1. HABERLER

  2. ÖZEL HABER

  3. 'FETÖ BİTTİ Mİ?'
'FETÖ BİTTİ Mİ?'

'FETÖ BİTTİ Mİ?'

15 Temmuz’un üzerinden 1.5 yıldan fazla zaman geçti. Buna karşın halen FETÖ’nün yepyeni hareketleriyle karşılaşıyor devlet. Örgütün ByLock’tan sonra Falcon adlı özel programı kullandığı ortaya çıktı!

A+A-

MİLLİYET'TEN TOLGA ŞARDAN KALEME ALDI!..

Siyaset ve bürokrasi merkezinde FETÖ’nün bitip bitmediği yönünde yeni bir tartışma başladı son günlerde..

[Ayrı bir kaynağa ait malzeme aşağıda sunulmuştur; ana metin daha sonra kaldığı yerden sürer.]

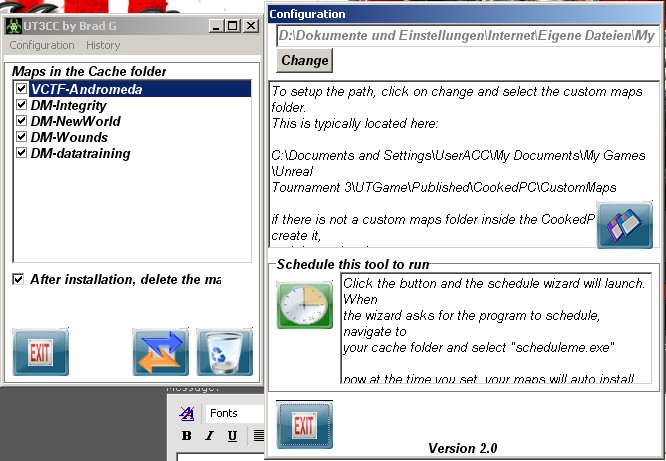Click the custom maps path field

click(x=467, y=36)
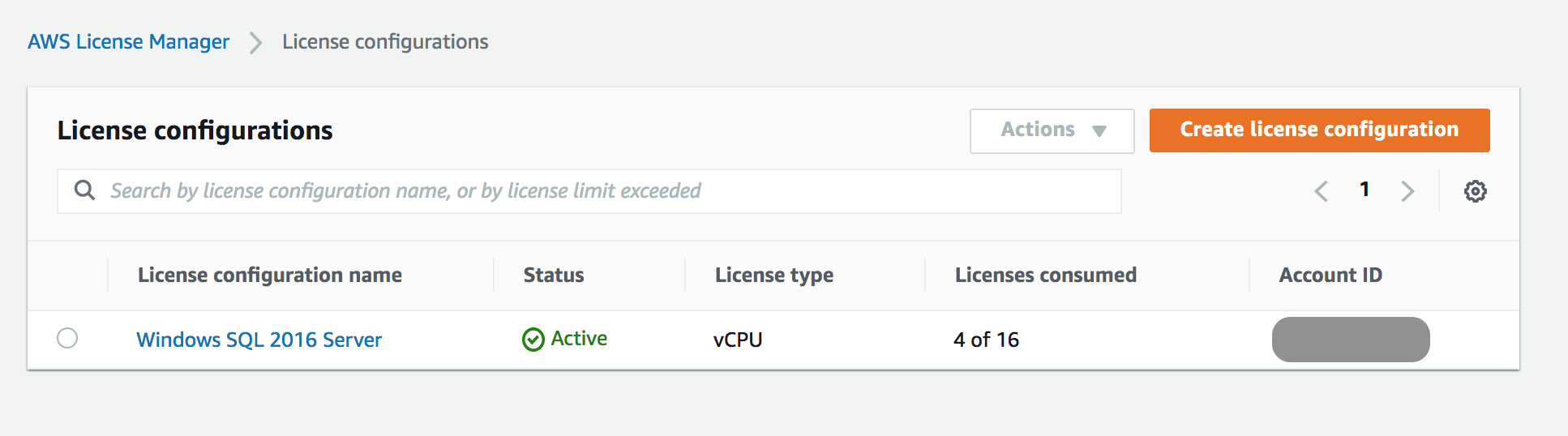Select page number 1 in pagination
The width and height of the screenshot is (1568, 436).
click(1365, 190)
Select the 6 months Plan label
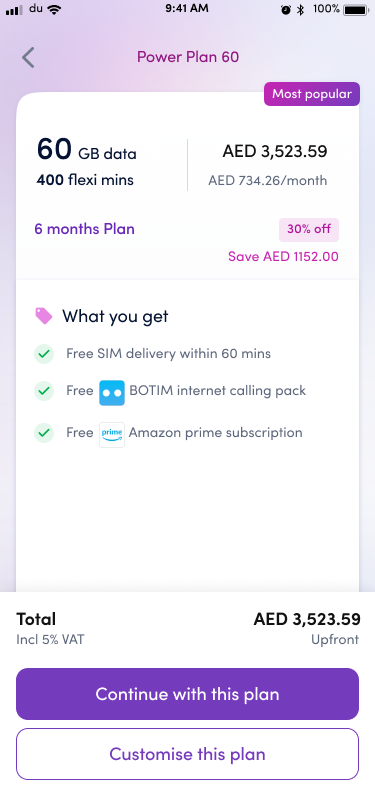The image size is (375, 812). pyautogui.click(x=84, y=229)
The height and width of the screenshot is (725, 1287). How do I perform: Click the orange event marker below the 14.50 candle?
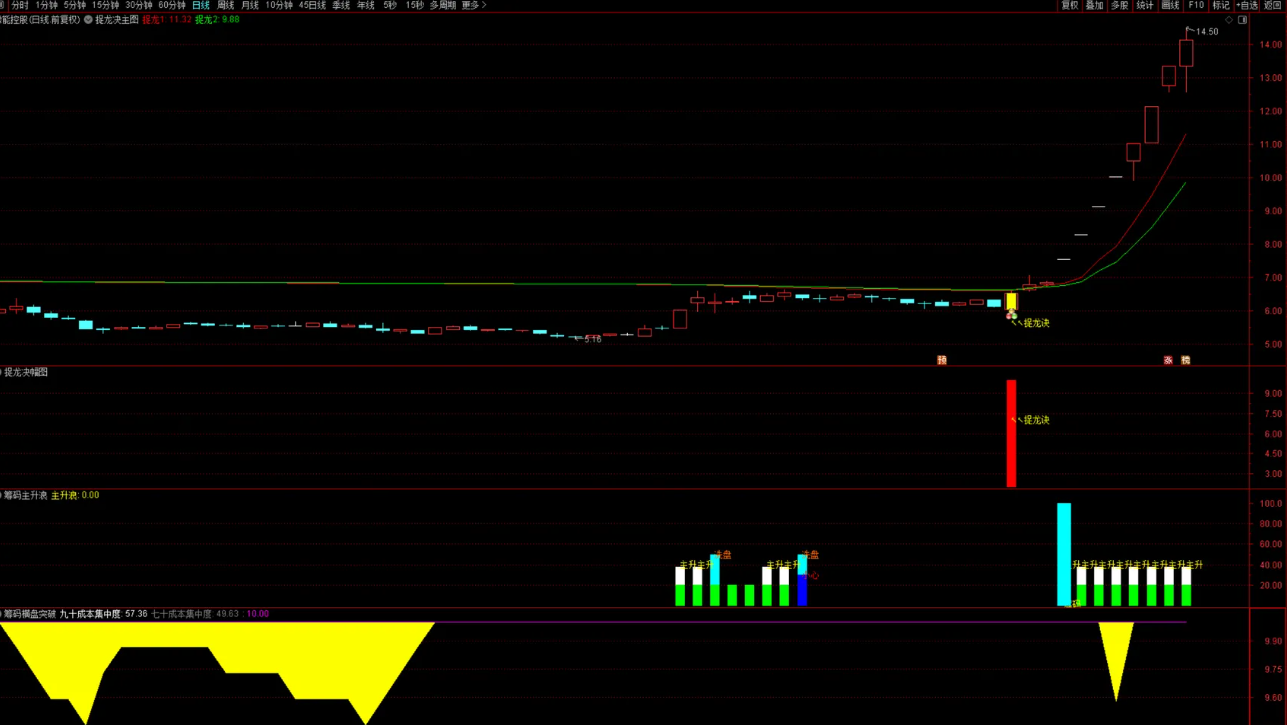click(1186, 360)
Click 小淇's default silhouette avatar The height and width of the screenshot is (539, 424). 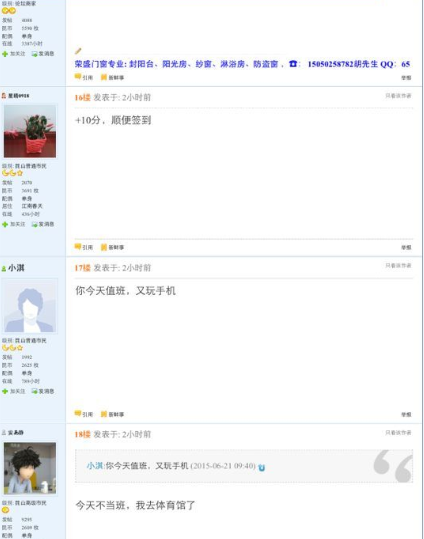[30, 306]
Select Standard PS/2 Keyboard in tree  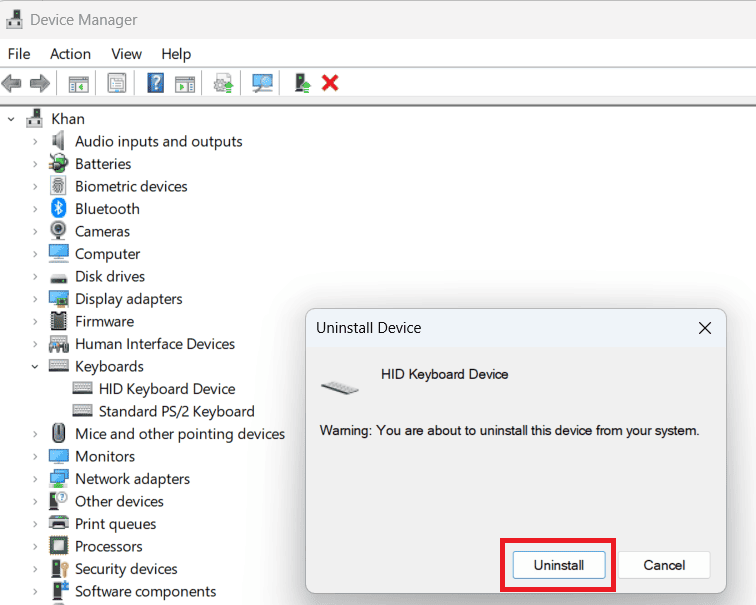[x=176, y=411]
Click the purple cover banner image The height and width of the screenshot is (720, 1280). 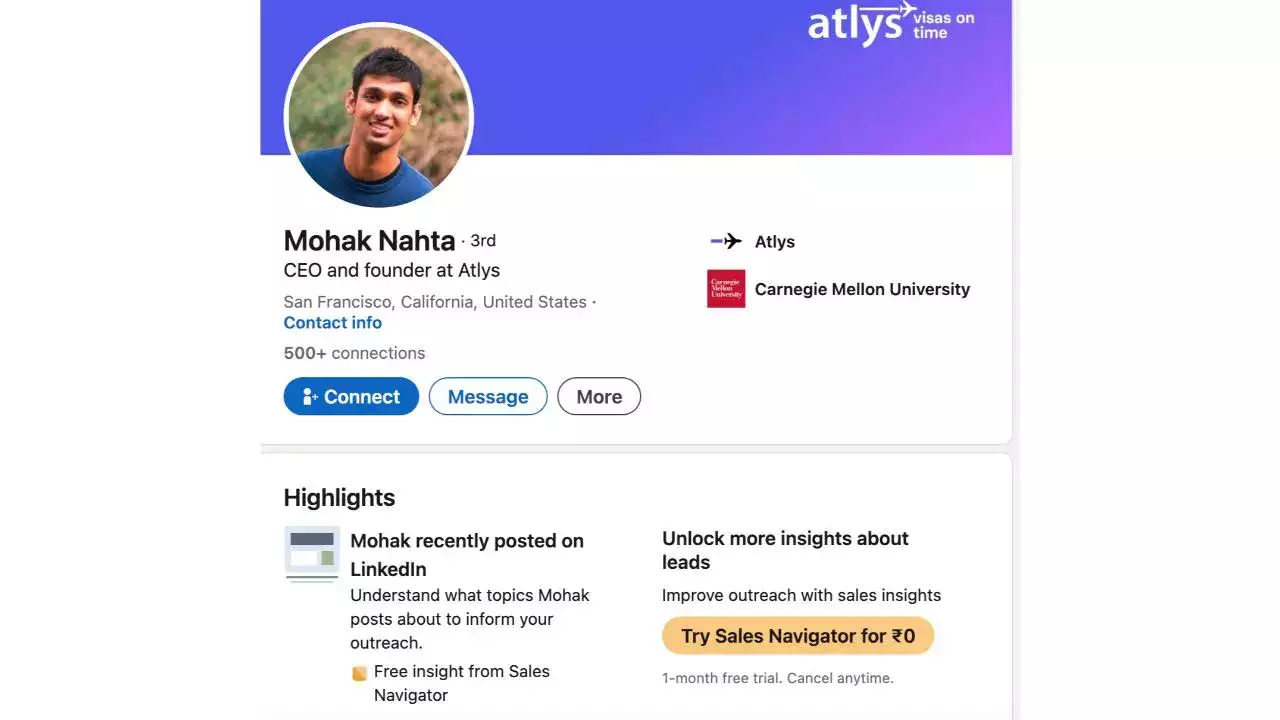click(x=636, y=77)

Başbakan Binali Yıldırım, yargı camiasından FETÖ’nün tamamen temizlendiğini açıklarken, Milli Savunma Bakanı Nurettin Canikli ise “FETÖ, askeri eğitim kurumlarımız başta olmak üzere teröristler yetiştirilmesi için ciddi çalışmalar içinde olmuştur. Hamdolsun, şu an itibarıyla bu tehlike ortadan kaldırılmıştır” değerlendirmesini yaptı.

Bu değerlendirmeler içinde en ilginç olanı ise Milli Eğitim Bakanlığı Müsteşarı Yusuf Tekin’den geldi. MEB Müsteşarı, “FETÖ ile irtibatlı olan 30 bin civarında personel ve öğretmenin bakanlıkla ilişiğini kestik. Şu anda FETÖ ile mücadele Milli Eğitim Bakanlığı bünyesinde sona ermiştir” dedi.

Siyasiler ve bürokratların açıklamaları yeni bir tartışmayı beraberinde getirirken, önceki gün Gaziantep’te konuşan Adalet Bakanı Abdülhamit Gül, 40 yıl boyunca devlete yerleşmiş bir yapılanmanın iki yıl içinde temizlenmesinin mümkün olamayacağını söyledi.

İstihbarat teşkilatı

Hükümetin 17-25 Aralık süreciyle birlikte başlattığı FETÖ ile mücadelenin artık tamamlandığı ya da tamamlanması gerektiğini sonucuna varmak için eldeki veriler henüz erken olduğunu gösteriyor.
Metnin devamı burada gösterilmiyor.